### Extracted text ###
The stylized approach is likely simpler than a time use diary, but it has been criticized for its lack of accuracy. Research comparing estimates from diary and stylized methods suggest that stylized questions tend to produce under-estimates of time spent on frequent activities and over-estimates of time spent on infrequent or episodic ones. Accuracy also tends to deteriorate the longer the period over which the respondent is asked to recall. A modified version of the stylized approach was developed for use in Cycle 16 of the General Social Survey which focused on help provided to seniors. It comprised a series of questions intended to enhance the accuracy of respondents’ recall of their caregiving work.

  • In the past 12 months, have you assisted anyone with a health or physical limitation by [providing personal care such as assistance with bathing, toileting, care of toenails/ fingernails, brushing teeth, shampooing and hair care or dressing]?
  • What was the reason for providing assistance with these activities?
–»Because of their long-term health or physical limitations
  • During the time that you assisted [care receiver], how often did you assist them with these tasks? Was it daily, at least once a week, at least once a month, less than once a month?
  • What is the number of times [daily/weekly/monthly] that you assisted [care receiver] with these tasks?
  • About how much time do you spend assisting [care receiver] with these tasks on each occasion?

Time diaries have become standard elements of the national statistics gathering systems in most developed, as well as many developing, countries around the world. They share common features but are implemented in slightly different ways in different countries. In Canada and the United States, for example, the data are collected over the telephone using a 24 hour recall diary. The following represents the typical structure of the interview in the Canadian survey:

  • On [designated day] at 4 a.m. what were you doing?
### Stored data ###
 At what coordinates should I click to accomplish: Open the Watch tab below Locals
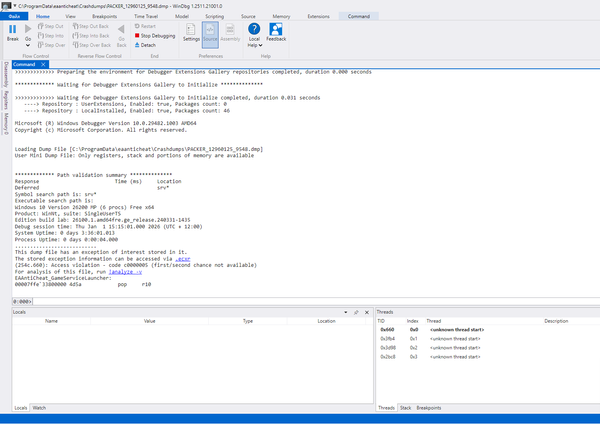(39, 408)
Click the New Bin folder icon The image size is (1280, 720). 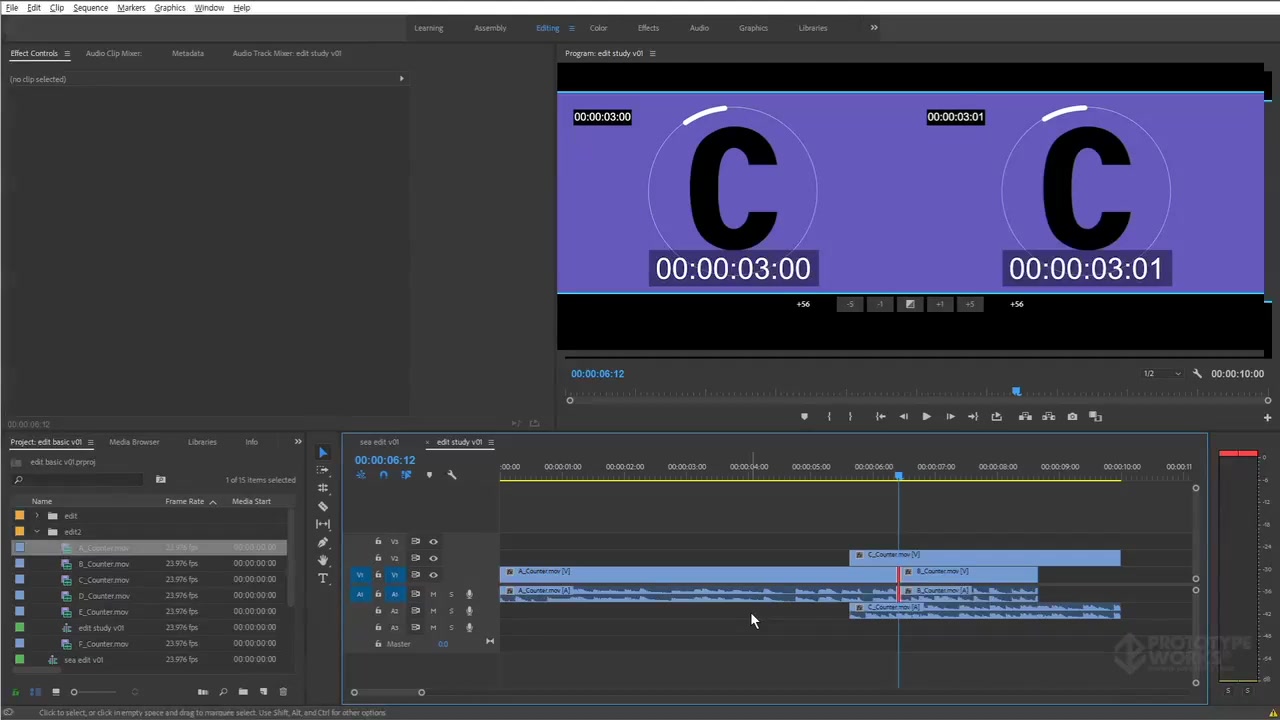[x=243, y=692]
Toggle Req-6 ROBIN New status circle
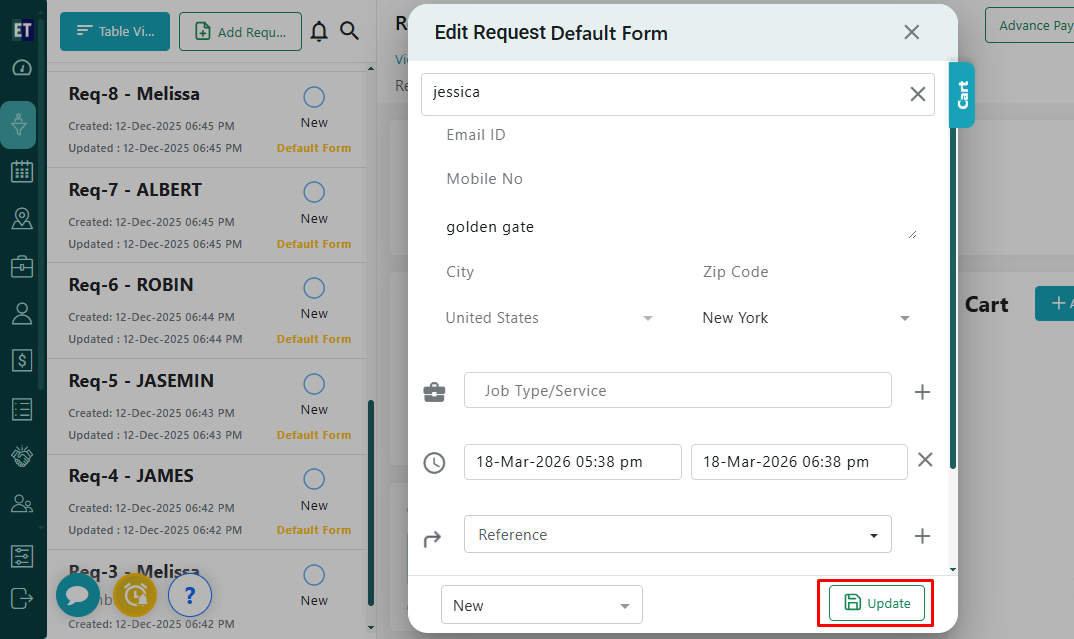Viewport: 1074px width, 639px height. coord(314,288)
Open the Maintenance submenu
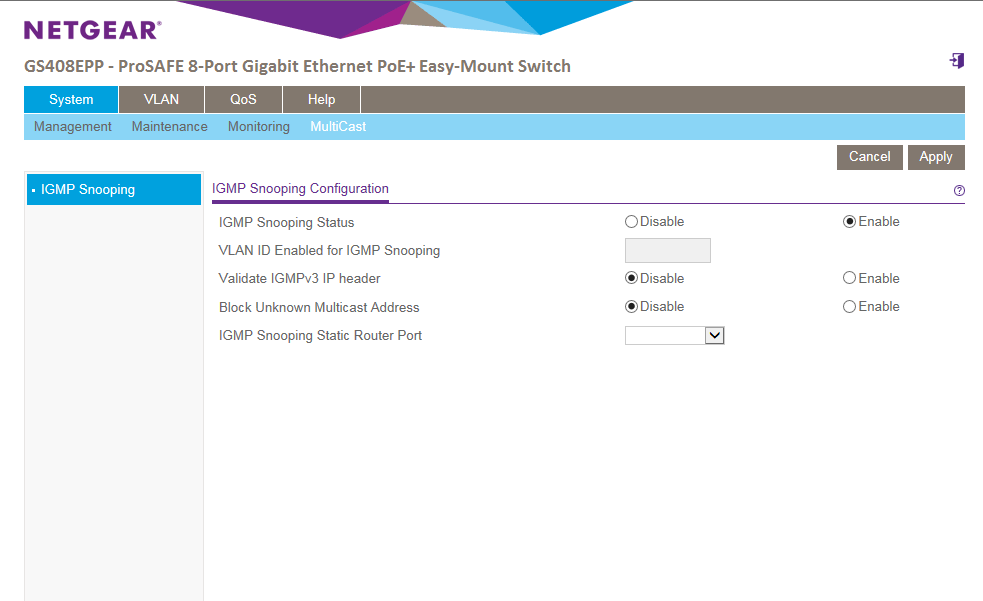The image size is (983, 601). pos(169,127)
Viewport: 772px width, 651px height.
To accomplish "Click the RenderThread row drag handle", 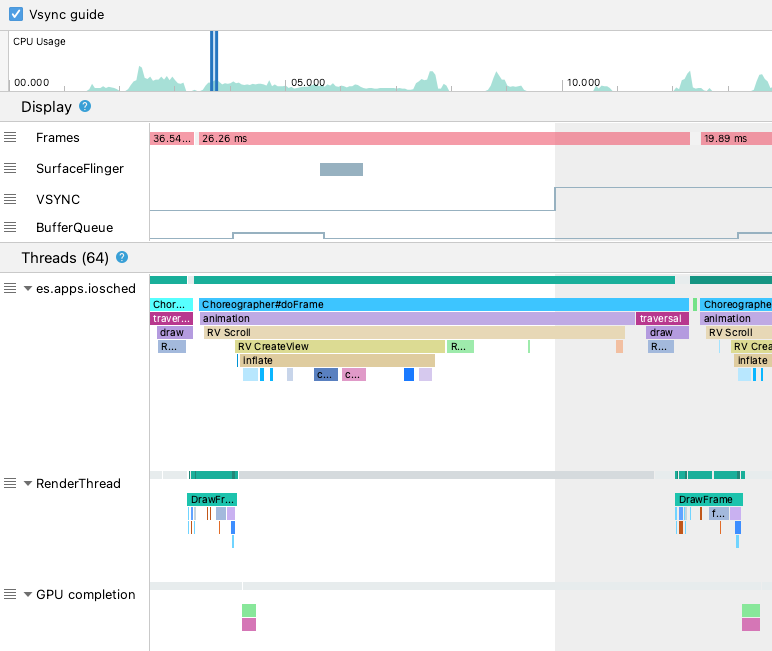I will [x=10, y=483].
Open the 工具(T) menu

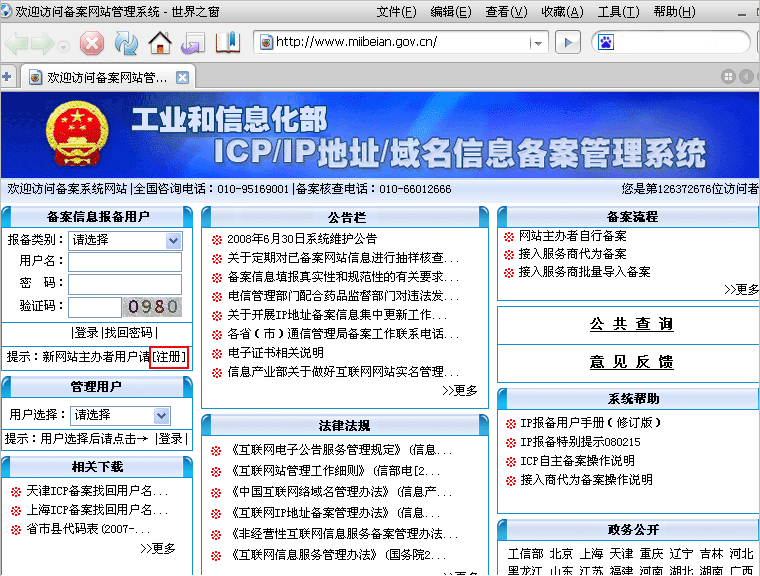coord(618,12)
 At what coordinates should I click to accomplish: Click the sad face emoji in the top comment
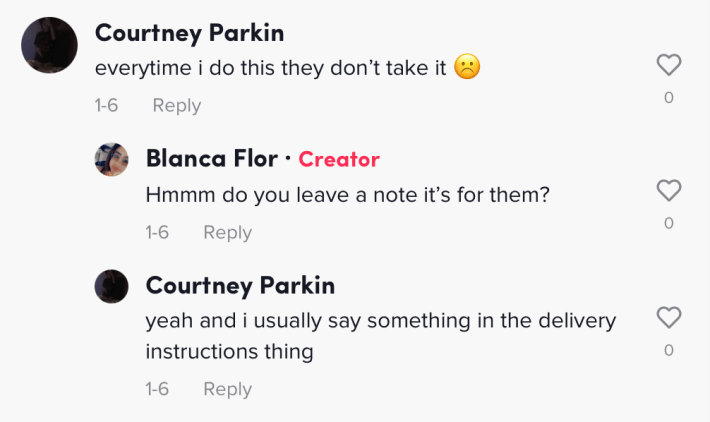(x=467, y=68)
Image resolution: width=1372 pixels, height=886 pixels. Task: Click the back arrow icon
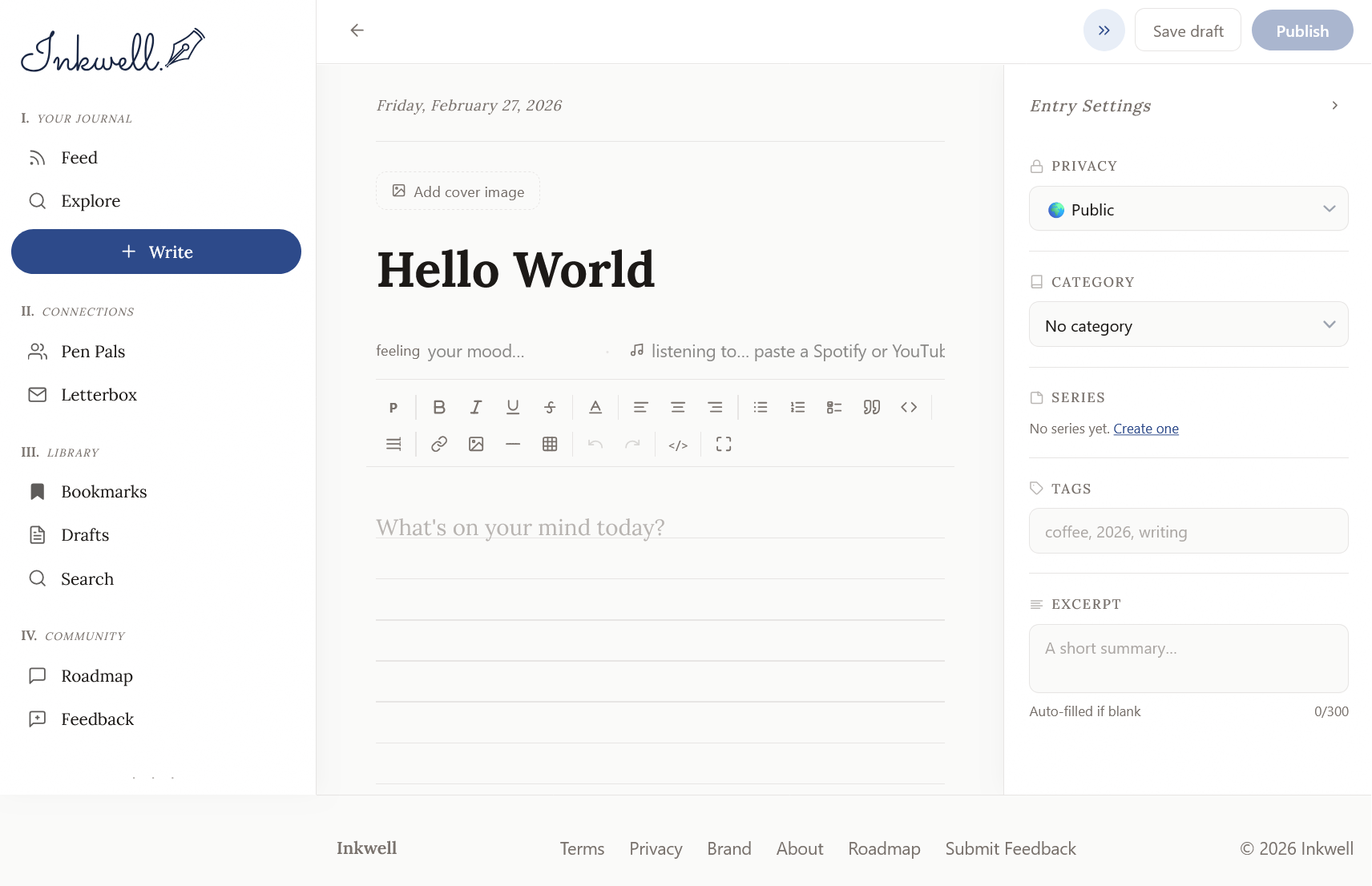(x=357, y=30)
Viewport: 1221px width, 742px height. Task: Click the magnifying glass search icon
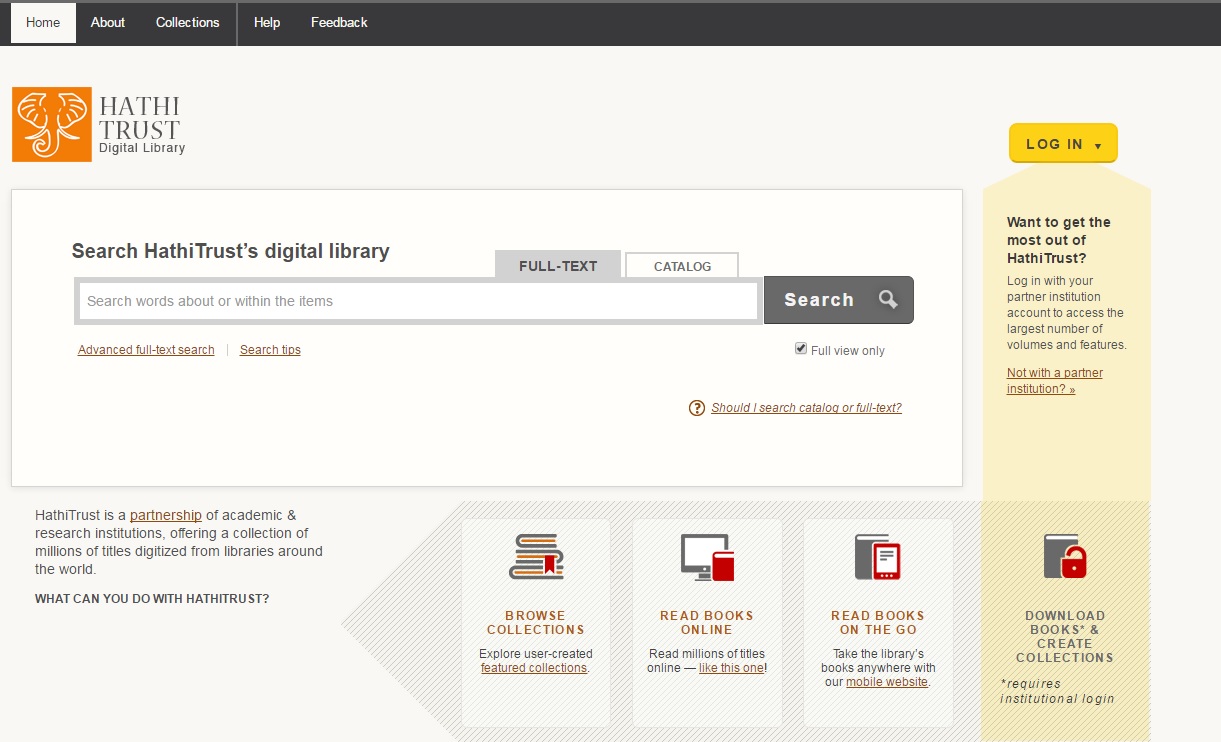coord(888,299)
###
Repeat the passage on measuring time use word for word, starting at the words "Time diaries have" and stopping after "were you doing?".

Result for this task
Time diaries have become standard elements of the national statistics gathering systems in most developed, as well as many developing, countries around the world. They share common features but are implemented in slightly different ways in different countries. In Canada and the United States, for example, the data are collected over the telephone using a 24 hour recall diary. The following represents the typical structure of the interview in the Canadian survey:

  • On [designated day] at 4 a.m. what were you doing?